In today’s CyclingTips Daily News Digest: Kittel wins with bike throw at Abu Dhabi Tour, stage 2; Mareczko wins third stage of Tour de Langkawi; Molano wins Volta ao Alentejo, stage 3; Van Avermaet lukewarm about Flanders route changes; talks Gilbert tensions and Liège; Rivals take note: After breakout year, Lepistö enters Spring Classics with confidence; Phinney out of Omloop Het Nieuwsblad with knee injury; Zwift Academy winner Leah Thorvilson to begin racing in Belgium this weekend; Kittel chooses rim brake for second stage at Abu Dhabi Tour; ‘Protest’ over asphalting of Eikenberg cobbles; British Cycling perplexed by UK Sport allegations; Bicycle industry reacting to Utah Governor’s push to strip federal protection for public lands; New world record set for cycling length of New Zealand; Pedal power in sailing; Abu Dhabi Tour, stage 2 highlights; Video: On-board highlights – Abu Dhabi Tour, stage 1; Video: 2017 UCI Women’s WorldTour – Chantal Blaak; Video: Vintage cycling day.
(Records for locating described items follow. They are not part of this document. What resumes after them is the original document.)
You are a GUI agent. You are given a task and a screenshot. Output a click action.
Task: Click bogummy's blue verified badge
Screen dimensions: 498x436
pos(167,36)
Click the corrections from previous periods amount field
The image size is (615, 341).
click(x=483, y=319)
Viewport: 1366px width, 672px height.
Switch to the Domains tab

Your Saturday Daily News Digest
Earlier this week we posted a video of the Team New Zealand sailing team using a bicycle pedal-style method on its boat, but were unsure of what was really going on. Now we know that America’s Cup teams are testing the technique to replace the ‘grinder’ method on a boat, which is how sails are raised and lowered. Until now that method has been traditionally performed by hand.
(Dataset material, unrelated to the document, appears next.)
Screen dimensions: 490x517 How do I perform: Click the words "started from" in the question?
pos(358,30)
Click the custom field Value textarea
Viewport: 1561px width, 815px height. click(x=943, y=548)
Olympic track cyclist Simon van Velthooven is with Team New Zealand for that purpose. Ben Ainslie of the Land Rover BAR team told Sportsmail that he considered the technique as well.
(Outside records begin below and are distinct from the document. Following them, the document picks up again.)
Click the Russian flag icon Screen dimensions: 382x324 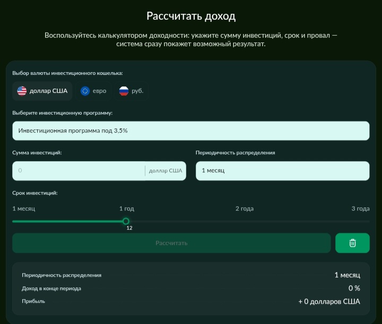(124, 91)
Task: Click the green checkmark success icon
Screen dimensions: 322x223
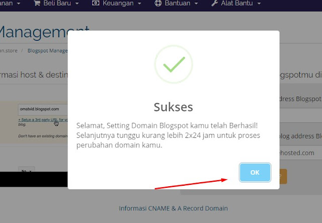Action: click(174, 64)
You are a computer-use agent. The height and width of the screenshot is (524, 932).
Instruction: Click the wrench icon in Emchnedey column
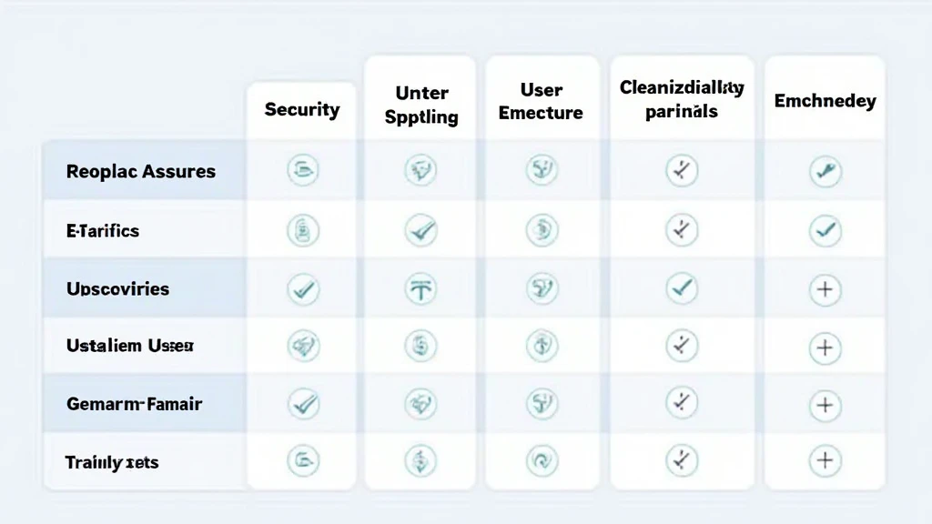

“Pedal power is going to be more efficient and create more power than traditional grinding pedestals,” he said. “We had a reasonable idea of what somebody like Chris Hoy would do over a 20-minute race. It is clear that cyclists are about 30 percent more efficient but you’ve got to weigh it up against the extra challenge of getting on and off each pedestal and moving from side to side.”
America’s Cup boats have benefitted from a lot of design changes in recent years, borrowing a lot from Formula 1 technology.
The next America’s Cup is set for this June in Bermuda and teams are racing to find all the speed they can from their boats, apparently even borrowing from cycling.